__Task instructions__: This exercise asks for a copy of each line in the records below with the word "computer" in it.

[Collected data entries]
----

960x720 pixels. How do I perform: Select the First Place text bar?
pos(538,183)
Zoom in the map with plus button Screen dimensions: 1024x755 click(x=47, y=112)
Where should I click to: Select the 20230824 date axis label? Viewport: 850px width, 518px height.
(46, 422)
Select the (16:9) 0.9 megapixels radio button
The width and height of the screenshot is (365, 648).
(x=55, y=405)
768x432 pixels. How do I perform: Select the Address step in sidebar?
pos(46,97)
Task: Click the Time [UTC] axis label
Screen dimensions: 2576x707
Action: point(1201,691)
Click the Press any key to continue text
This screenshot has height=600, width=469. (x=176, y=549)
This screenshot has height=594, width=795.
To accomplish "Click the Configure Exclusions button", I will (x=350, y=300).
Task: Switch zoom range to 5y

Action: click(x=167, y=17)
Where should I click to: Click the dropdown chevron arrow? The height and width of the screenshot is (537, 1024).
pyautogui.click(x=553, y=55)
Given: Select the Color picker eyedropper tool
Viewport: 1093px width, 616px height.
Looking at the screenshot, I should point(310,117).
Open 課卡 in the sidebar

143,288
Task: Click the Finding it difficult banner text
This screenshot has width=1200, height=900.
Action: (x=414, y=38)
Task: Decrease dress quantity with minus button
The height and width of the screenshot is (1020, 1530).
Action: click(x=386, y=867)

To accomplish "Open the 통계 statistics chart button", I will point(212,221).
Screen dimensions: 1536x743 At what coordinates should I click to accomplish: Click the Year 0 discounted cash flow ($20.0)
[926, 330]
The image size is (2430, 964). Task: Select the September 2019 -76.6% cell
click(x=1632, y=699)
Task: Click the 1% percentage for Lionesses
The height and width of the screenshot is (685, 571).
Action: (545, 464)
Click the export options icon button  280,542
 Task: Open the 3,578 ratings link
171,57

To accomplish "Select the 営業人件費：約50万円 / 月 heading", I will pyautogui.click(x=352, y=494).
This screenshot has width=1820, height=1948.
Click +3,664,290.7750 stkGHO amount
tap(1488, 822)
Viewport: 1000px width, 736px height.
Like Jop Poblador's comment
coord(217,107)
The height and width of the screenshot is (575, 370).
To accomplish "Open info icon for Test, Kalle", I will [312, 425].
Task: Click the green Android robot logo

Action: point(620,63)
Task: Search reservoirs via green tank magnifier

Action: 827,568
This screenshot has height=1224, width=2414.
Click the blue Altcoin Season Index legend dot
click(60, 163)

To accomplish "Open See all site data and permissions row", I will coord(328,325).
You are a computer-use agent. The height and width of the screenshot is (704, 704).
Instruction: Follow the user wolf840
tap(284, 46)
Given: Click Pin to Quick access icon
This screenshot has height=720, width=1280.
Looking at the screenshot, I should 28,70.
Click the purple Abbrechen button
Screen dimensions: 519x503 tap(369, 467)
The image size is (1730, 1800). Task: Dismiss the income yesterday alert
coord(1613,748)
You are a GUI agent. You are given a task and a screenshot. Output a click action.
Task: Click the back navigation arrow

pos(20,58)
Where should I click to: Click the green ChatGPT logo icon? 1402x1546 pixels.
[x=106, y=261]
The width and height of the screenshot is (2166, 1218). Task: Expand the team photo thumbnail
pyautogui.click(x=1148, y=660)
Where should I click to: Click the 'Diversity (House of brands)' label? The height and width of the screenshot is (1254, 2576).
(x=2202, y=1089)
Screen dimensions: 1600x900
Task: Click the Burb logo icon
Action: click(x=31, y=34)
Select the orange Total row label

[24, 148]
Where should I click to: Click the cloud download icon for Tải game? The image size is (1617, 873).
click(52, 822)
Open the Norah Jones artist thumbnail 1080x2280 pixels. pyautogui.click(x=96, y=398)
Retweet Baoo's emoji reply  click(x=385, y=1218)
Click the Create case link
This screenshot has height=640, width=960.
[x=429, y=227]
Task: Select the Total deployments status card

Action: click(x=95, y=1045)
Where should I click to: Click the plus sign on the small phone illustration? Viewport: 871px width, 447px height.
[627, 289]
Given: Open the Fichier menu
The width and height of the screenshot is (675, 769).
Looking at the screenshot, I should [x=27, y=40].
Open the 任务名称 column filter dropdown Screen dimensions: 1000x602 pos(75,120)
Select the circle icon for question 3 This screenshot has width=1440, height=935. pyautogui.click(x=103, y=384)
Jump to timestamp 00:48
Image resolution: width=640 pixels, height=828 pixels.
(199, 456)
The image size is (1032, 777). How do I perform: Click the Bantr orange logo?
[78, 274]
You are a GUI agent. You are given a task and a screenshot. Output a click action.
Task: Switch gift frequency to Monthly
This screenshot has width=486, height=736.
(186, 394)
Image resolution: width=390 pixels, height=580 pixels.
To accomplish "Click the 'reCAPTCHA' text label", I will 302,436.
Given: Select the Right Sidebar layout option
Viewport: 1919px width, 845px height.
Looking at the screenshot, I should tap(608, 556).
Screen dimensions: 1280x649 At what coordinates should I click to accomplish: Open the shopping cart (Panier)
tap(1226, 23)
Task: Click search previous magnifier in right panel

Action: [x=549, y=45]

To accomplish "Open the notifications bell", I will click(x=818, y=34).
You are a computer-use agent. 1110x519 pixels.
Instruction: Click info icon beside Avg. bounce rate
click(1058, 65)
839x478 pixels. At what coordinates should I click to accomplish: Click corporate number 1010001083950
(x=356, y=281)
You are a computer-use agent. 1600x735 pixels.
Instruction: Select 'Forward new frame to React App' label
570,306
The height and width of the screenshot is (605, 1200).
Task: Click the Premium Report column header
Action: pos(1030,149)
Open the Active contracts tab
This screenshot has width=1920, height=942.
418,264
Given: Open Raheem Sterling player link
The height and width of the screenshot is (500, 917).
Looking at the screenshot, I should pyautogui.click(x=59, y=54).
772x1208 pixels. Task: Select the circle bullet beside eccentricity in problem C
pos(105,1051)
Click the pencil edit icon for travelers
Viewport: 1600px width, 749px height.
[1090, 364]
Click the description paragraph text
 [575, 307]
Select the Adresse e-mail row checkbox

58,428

----

__Answer space__:
You are a computer-use agent. The height and width of the screenshot is (704, 704).
You are a computer-use agent. 1110x519 pixels.
You are a computer-use agent. 1600x735 pixels.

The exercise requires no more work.